Governments at all levels have increased legislation and regulation of the ways health information should be handled, for both public and private health organizations in many countries. Major regulatory bodies and legislation in Canada and the United States include but are not limited to: the Health Insurance Portability and Accountability Act (HIPAA), the Personal Information and Electronic Documents Act (PIPEDA), the Personal Health Information Protection Act (PHIPA), International Organization for Standardization (ISO), PCI Security Standards Council, and Canada Health Infoway. Health network surveillance can address the increasingly complex legislation, regulations and policies imposed on health organizations in a way that restrictive security measures can only reduce the service levels of these organizations.
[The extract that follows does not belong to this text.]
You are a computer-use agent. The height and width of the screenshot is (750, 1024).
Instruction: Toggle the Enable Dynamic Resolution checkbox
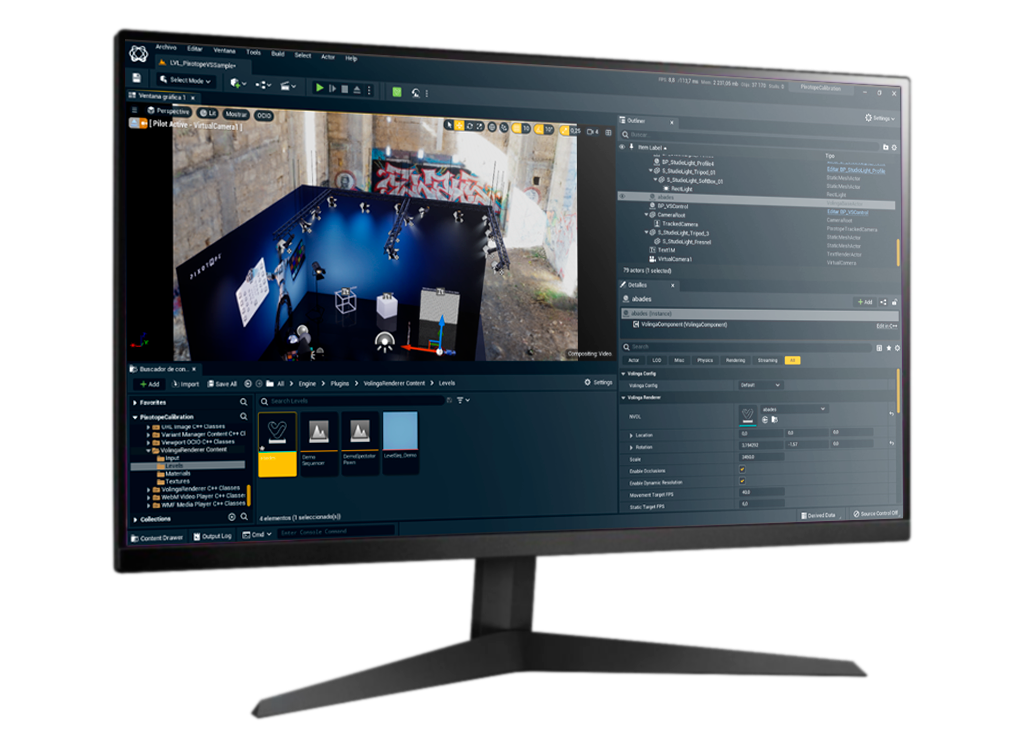click(742, 482)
Health network surveillance also has a proactive impact by providing business intelligence and network monitoring that can improve a health organization's efficiency and effectiveness through real time information that can support decision making about network architecture, business processes and resource allocation. Two approaches enable the development of health network surveillance tools. Commonly used flow measures based on a number of flow protocols available on the market use the capacity of routers and switches to provide data regarding the functioning of networks. The use of connection tracking works to record every connection between devices in a monitored network. There may be advantages in connection tracking techniques as they avoid sampling, produce more data in real time and put less load on the functioning of networks.